Sitting at the bar in the kitchen, enjoying each other's conversation, and then, he slipped up. One too many cold ones and his lips got a little loose. The t.v. was on and a commercial about a new game show came on. I am not sure of the name of the show but it had the host asking people really personal questions like: If you thought you could get away with it would you cheat on your spouse? He said all of the right things: I would NEVER cheat on you, even if I thought you would never find out. I love you too much and I could never live with myself. My conscious wouldn't let me do something like that. You mean too much to me to ever take a chance at destroying what we have. My head was swelling and I was feeling little butterflies inside. He really loves me. He would never cheat on me.

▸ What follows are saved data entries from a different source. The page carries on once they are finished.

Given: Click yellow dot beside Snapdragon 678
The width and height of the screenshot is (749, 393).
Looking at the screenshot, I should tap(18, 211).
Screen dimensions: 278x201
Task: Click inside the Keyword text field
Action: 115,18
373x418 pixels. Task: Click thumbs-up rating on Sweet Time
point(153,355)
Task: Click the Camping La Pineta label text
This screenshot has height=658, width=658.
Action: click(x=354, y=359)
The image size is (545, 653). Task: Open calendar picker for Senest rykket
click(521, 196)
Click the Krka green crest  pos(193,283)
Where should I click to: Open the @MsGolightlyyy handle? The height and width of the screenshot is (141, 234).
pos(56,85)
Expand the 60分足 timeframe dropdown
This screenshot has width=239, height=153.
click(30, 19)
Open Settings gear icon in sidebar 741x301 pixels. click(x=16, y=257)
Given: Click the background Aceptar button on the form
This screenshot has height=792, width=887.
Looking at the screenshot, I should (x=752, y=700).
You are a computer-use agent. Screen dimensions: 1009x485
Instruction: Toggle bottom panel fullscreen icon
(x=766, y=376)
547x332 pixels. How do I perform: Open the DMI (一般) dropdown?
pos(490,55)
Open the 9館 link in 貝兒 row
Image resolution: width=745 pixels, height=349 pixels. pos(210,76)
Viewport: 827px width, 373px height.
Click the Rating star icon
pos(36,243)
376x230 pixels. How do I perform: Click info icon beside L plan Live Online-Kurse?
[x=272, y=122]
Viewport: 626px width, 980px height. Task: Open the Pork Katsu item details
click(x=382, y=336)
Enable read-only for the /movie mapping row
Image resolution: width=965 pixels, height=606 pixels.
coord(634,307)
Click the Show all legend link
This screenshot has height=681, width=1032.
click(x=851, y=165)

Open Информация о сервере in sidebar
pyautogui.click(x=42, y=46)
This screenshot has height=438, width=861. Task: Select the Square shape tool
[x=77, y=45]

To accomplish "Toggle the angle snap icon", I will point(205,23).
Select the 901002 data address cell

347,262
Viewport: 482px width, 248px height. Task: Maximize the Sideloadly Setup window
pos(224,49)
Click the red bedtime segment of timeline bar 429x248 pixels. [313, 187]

I am a lucky woman.
And then, he said it. The words that would cut right throught my heart and tear me down like I had been hit by a truck. "Sure I have thought about it, you know, like when a good looking woman walks by or something, I think to myself, I would like to bang her, but I would never do it. Hell, I am a man, men think about doing it with other women but it doesn't mean I would ever act on it."
What did he just say? Did he really just say what I think he said? I got up out of my seat and mumbled as I walked by him, you disgust me, and went straight to bed. I have always heard that when you are drinking, the truth comes out. I am not so sure he wanted that truth to come out. When he saw the look on my face, he knew that he had screwed up. He knew that he had said something that he never should have said. But, it was too late. The damage was done. He may not have done it but he has done it in his heart. To me, that is enough.
I have thought about it for days now and it has almost consumed me. I feel like I will never be good enough. No matter what, I will never be thin enough, never pretty enough, never satisfy him enough. If he has to think about doing it with other women then I am just not good enough. "I am a man," wtf kind of excuse is that? I see men everyday, I coach with dozens of men all the time. There are even several of them that I find very attractive, but I have NEVER, and I do mean NEVER, wondered what it would be like to sleep with one of them.
I love him too much. He satisfies me. I do not need to think of anyone else. How do I get past this? Why has it hurt me so deeply? Is this normal? Is he right? Are all men like this? If so, then how do I ever feel like I am enough? The thought of him touching me now disgusts me. I don't know how to move past this.
On one hand, it makes me want to get up off of my butt and get my figure back and become the best looking thing he has ever seen, then on the other hand I want to sit on my fat ass and wallow in self pitty and just get bigger, fatter, uglier.
We have not spoken about that night since it happened. I have not allowed him to touch me, not even to hug me when he leaves. We aren't fighting, just not loving either, if that makes sense. I bet he wishes he could take back what he said, but he doesn't wish it any more than I do.
I have been beaten, molested, and abused but I don't know that I have ever been hurt so deeply.